- Problem details: Retype, without pictures, the line holding "Screen dimensions: 1284x723" and each line below it through the final line.

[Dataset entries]
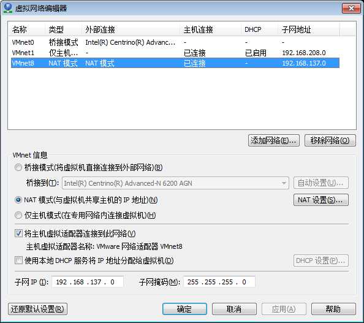This screenshot has width=364, height=323.
Task: Click the 移除网络 button
Action: pyautogui.click(x=330, y=140)
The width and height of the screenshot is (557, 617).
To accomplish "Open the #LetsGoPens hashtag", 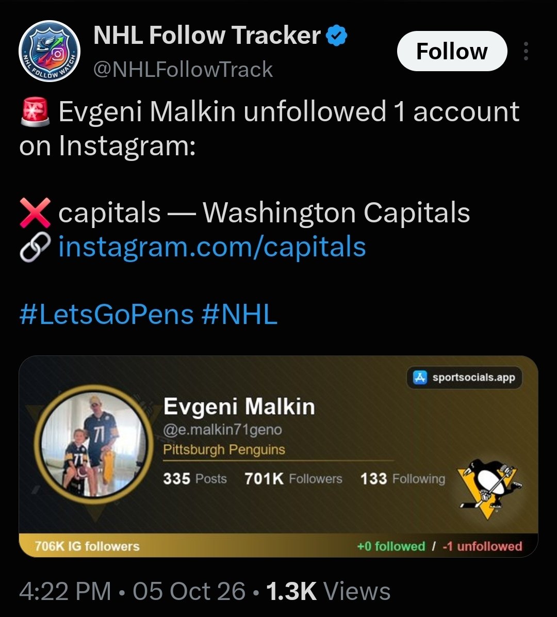I will 106,314.
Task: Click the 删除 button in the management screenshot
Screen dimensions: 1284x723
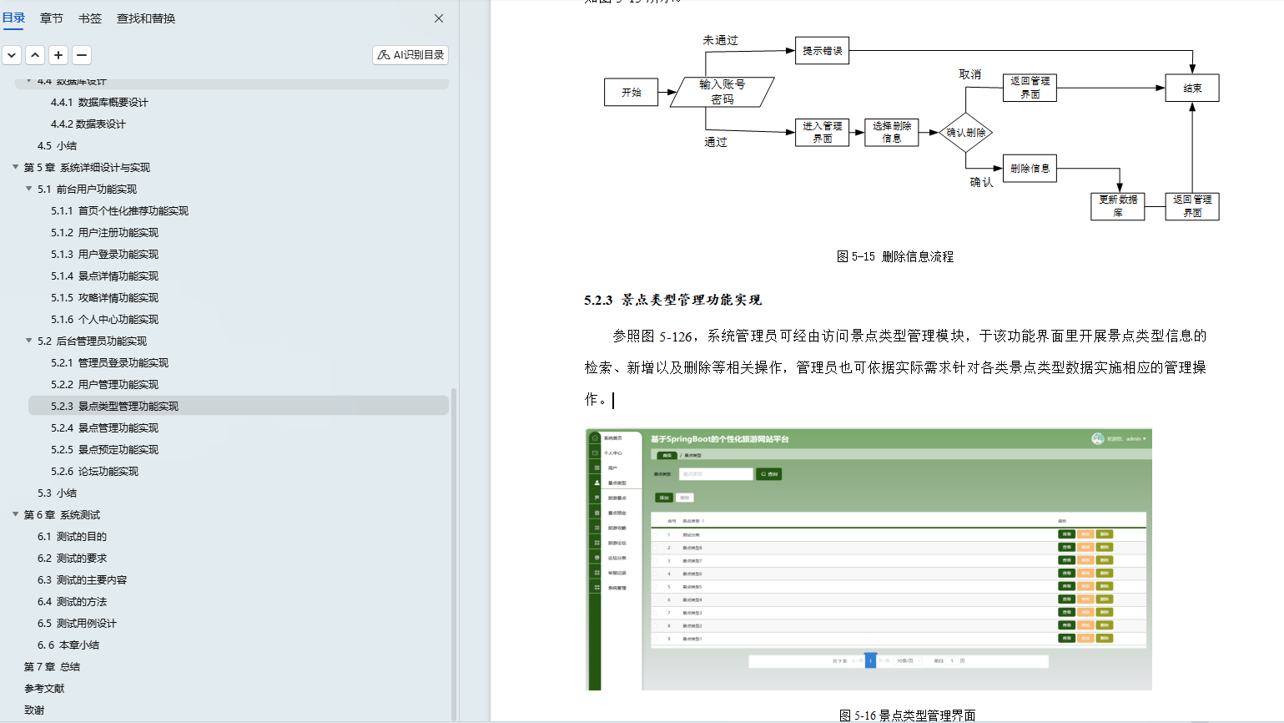Action: (x=685, y=498)
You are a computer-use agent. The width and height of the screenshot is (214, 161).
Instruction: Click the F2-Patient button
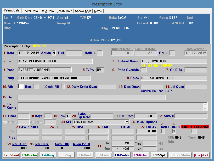(x=11, y=155)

- Solution to this exercise:
Screen dimensions: 1284x723
Action: (x=685, y=498)
You are a computer-use agent. The width and height of the screenshot is (214, 161).
Instruction: Click the F2-Patient button
(x=11, y=155)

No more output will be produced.